● TASK REQUIREMENTS
Return only what lies between the first line of the entries and the line containing "Open the Speaker", both lines included.

● INPUT DATA
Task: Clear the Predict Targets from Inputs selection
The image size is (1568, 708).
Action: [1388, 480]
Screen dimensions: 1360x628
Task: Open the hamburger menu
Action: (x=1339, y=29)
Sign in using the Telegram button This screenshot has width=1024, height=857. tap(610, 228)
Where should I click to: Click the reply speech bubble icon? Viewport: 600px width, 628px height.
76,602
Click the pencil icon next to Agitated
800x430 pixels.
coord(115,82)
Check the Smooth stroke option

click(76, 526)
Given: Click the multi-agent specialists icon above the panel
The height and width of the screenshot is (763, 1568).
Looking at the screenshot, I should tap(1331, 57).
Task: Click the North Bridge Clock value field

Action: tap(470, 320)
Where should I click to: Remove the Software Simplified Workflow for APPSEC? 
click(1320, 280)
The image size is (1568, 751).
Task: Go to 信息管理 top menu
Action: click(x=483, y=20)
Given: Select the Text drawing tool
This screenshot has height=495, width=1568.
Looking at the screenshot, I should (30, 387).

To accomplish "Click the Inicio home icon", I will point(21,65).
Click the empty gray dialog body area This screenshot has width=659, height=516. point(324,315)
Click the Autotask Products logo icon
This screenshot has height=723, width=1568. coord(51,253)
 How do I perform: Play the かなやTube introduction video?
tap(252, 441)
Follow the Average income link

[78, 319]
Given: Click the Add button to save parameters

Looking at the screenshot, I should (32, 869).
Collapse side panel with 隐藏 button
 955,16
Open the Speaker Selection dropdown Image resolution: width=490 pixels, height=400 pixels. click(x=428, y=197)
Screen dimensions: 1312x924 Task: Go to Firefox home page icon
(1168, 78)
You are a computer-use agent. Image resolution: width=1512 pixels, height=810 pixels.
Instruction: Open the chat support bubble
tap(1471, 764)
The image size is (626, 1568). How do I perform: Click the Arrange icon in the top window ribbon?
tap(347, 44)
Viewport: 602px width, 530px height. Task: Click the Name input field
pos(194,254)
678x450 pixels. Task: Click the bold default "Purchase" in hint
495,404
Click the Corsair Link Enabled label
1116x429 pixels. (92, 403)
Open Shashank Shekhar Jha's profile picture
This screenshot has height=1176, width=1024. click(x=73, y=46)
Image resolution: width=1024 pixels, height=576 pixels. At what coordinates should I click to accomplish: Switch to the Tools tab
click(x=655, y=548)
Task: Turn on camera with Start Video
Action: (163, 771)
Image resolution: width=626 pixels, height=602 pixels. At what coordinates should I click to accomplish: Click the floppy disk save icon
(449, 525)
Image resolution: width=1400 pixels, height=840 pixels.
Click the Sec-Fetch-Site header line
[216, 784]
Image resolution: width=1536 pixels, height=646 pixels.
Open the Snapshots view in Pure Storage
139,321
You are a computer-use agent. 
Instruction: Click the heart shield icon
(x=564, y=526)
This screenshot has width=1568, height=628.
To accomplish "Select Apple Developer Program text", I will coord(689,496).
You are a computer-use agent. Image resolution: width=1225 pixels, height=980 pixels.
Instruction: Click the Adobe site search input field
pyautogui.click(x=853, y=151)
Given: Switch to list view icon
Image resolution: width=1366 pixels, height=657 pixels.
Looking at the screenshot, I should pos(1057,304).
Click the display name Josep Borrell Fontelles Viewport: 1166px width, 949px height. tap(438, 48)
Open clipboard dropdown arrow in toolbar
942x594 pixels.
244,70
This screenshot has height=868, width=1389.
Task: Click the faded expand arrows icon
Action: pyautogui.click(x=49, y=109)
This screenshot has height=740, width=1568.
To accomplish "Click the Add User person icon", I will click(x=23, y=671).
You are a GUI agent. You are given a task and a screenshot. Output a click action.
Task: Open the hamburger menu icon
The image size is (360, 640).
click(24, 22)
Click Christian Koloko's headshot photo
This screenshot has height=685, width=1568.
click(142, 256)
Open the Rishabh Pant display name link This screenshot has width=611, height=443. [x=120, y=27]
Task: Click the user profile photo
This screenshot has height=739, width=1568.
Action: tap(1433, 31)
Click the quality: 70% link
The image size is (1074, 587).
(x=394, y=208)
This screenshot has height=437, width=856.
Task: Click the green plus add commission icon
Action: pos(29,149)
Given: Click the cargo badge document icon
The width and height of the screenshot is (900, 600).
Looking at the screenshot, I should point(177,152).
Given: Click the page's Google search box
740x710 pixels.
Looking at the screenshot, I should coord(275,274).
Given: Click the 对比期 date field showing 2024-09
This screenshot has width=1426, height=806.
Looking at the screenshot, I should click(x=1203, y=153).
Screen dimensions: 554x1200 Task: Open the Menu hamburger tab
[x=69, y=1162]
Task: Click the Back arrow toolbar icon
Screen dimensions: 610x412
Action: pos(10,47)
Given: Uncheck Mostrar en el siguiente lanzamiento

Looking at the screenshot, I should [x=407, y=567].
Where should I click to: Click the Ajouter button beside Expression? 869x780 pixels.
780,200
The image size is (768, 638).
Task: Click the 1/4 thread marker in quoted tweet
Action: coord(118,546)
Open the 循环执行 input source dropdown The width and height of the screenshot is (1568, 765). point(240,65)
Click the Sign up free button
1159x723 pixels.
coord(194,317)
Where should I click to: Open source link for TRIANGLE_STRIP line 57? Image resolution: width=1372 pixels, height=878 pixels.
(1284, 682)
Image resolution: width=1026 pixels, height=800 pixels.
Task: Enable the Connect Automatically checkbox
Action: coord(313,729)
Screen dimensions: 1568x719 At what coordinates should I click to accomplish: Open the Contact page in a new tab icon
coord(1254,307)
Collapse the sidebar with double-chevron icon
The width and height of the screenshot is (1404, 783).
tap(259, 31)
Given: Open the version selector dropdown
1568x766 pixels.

● ANSWER SECTION
Task: Clear the Predict Targets from Inputs selection
The image size is (1568, 708).
Action: [1388, 480]
Screen dimensions: 1360x628
Task: Open the hamburger menu
Action: (x=1339, y=29)
Sign in using the Telegram button This screenshot has width=1024, height=857. tap(610, 228)
Where should I click to: Click the reply speech bubble icon? Viewport: 600px width, 628px height.
76,602
Click the pencil icon next to Agitated
800x430 pixels.
coord(115,82)
Check the Smooth stroke option

click(76, 526)
Given: Click the multi-agent specialists icon above the panel
The height and width of the screenshot is (763, 1568).
Looking at the screenshot, I should tap(1331, 57).
Task: Click the North Bridge Clock value field

Action: tap(470, 320)
Where should I click to: Remove the Software Simplified Workflow for APPSEC? 
click(1320, 280)
The image size is (1568, 751).
Task: Go to 信息管理 top menu
Action: click(x=483, y=20)
Given: Select the Text drawing tool
This screenshot has height=495, width=1568.
Looking at the screenshot, I should (30, 387).

To accomplish "Click the Inicio home icon", I will point(21,65).
Click the empty gray dialog body area This screenshot has width=659, height=516. point(324,315)
Click the Autotask Products logo icon
This screenshot has height=723, width=1568. coord(51,253)
 How do I perform: Play the かなやTube introduction video?
tap(252, 441)
Follow the Average income link

[78, 319]
Given: Click the Add button to save parameters

Looking at the screenshot, I should (32, 869).
Collapse side panel with 隐藏 button
 955,16
Open the Speaker Selection dropdown Image resolution: width=490 pixels, height=400 pixels. click(x=428, y=197)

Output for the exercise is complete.